Sacked Oxfam worker rehired months later
Inquiry is launched into vetting of consultant while former director in Haiti denies hiring prostitutes
Oxfam has admitted it rehired an aid worker sacked over the prostitutes scandal in Haiti. Gurpreet Singh was dismissed for misconduct in 2011 but just months later was employed by the charity as a consultant in Ethiopia. Oxfam is now investigating his conduct in Africa. It came as Roland van Hauwermeiren, Oxfam’s director in Haiti, yesterday broke his silence to insist that he had never hired prostitutes but was nevertheless “deeply ashamed” of his “mistakes”.
OXFAM has admitted that it rehired an aid worker it had sacked amid claims of using prostitutes in Haiti.
Gurpreet Singh was dismissed for sexual misconduct in 2011 but just months later was employed by the charity as a consultant in Ethiopia.

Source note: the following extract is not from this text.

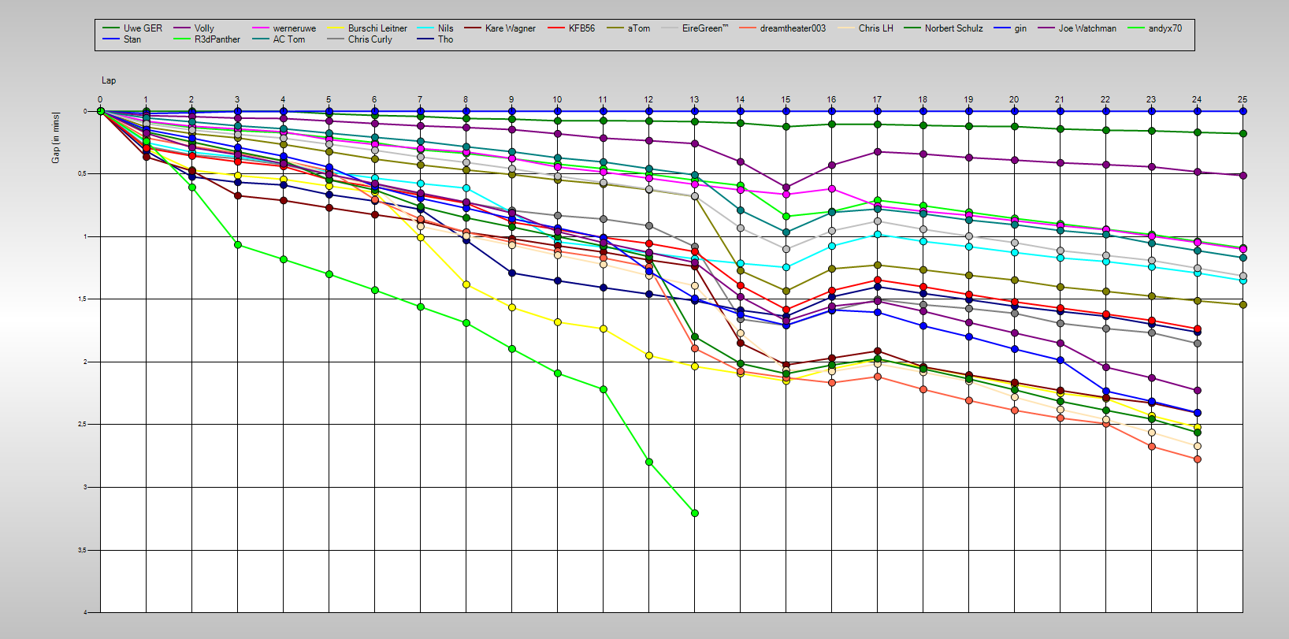The height and width of the screenshot is (639, 1289).
Task: Click the Lap axis title label
Action: click(109, 80)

Oxfam is now investigating his conduct in Africa and said there was a need for a “sector-wide approach to the vetting and recruitment”.
A spokesman said: “Hiring Mr Singh, even in an emergency as a short-term consultant, was a serious error and should never have happened.”

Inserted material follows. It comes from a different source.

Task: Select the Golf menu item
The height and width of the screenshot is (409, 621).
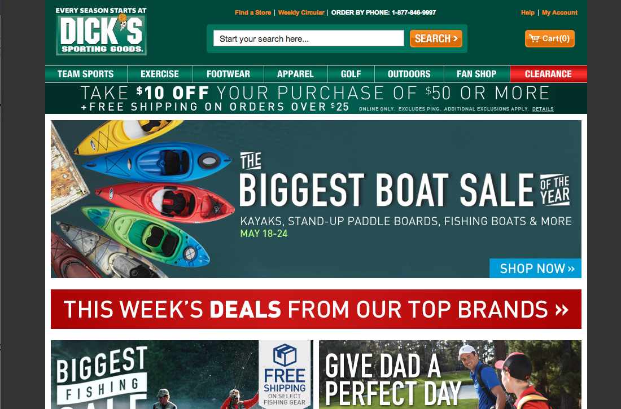Action: point(351,74)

Following allegations that he and three other men paid for sex with prostitutes – some of whom were alleged to be under-age – the men were sacked.
Three others, including Roland van Hauwermeiren, Oxfam’s director in Haiti, were allowed to leave before the investigation concluded. Mr van Hauwermeiren, 68, yesterday broke his silence to insist that he had never slept with prostitutes.
In a four-page open letter, he said that since going to the earthquake-hit Caribbean country in June 2010 for Oxfam, the only party he ever hosted was a “reception” for staff and donors.
However, he admitted he was “deeply ashamed” of his “mistakes”, adding that he was a “man of flesh and blood” and “no saint”, which had led to him having sex with a local “respecta- ble” adult female.
He said he told Oxfam investigators: “I have been intimate three times in my house with a respectable adult lady – not a victim of the earthquake, not a prostitute – whom I had met in Haiti when I was helping her younger sister and very young mum with diapers and powdered milk.”
He added: “I have never given them money. I have never visited a brothel, a nightclub or a bar in Haiti.”
In 2011 in Haiti, he said he warned a male colleague over “problematic sexual behaviour” towards a female aid worker, but that an investigation found it was “her word against his”.
He went on: “But I have fed rumours that I was also implicated in these scandals. As a director I should have led by example and I have compromised myself and the organisation.”
He added the allegations were “ruining” him and his family, and that his children had disowned him.
He rejected as “nonsense” claims that he and his staff hired prostitutes in Chad during the civil war in 2006. Anyone using prostitutes in the “puritan Muslim country” would end up with his “throat slit on the street the next day”, he added.
Mr van Hauwermeiren admitted he was fired from his job at the emergency relief charity Merlin after dancing and flirting with prostitutes in Liberia in 2004. He insisted that although he had no contact with the prostitutes he accepted that his bosses were right to fire him. He urged people to continue supporting Oxfam, stressing that it was a “professional and honest humanitarian organisation” which did not deserve to have its reputation destroyed.
Last night, he told Flemish TV: “Less professional journalists have described Oxfam as a tool to organise a sexual orgy through money from honest citizens. That is absolutely not true.”
Meanwhile, Penny Mourdant, the International Development Secretary, met Lynne Owens, director general of the National Crime Agency, to discuss the growing scandal.